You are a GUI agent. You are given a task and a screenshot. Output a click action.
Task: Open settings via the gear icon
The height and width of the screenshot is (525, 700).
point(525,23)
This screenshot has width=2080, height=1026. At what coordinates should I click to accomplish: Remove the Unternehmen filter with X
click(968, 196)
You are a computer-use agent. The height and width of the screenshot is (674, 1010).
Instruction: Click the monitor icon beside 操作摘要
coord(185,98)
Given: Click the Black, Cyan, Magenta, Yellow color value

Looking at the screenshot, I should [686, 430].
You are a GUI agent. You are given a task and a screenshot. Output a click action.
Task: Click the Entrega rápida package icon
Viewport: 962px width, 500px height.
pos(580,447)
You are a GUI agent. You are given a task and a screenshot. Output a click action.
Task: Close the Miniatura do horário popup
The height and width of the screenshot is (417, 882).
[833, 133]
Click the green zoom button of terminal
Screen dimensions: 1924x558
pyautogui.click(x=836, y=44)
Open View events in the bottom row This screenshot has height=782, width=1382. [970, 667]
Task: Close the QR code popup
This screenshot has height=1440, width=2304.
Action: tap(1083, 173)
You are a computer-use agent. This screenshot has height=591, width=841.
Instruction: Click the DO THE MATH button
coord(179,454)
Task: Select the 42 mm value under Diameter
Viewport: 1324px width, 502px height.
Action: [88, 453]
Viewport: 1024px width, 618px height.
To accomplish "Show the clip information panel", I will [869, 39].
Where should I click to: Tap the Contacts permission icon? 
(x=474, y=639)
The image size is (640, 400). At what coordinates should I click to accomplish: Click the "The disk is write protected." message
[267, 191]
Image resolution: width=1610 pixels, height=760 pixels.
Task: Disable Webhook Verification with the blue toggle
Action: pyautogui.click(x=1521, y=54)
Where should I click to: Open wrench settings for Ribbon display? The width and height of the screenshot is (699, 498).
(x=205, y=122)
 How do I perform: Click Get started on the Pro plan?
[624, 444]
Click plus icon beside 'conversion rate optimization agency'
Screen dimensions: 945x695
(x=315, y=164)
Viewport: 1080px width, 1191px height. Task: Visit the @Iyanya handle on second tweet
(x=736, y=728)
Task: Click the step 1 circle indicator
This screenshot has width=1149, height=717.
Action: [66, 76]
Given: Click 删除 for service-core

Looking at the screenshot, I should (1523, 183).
※ ※ ※
REQUIRED ACTION: The answer must consist of every line from the listing above that includes the word "popup".

RESPONSE TO THIS TASK:
Task: Close the Miniatura do horário popup
Task: Close the QR code popup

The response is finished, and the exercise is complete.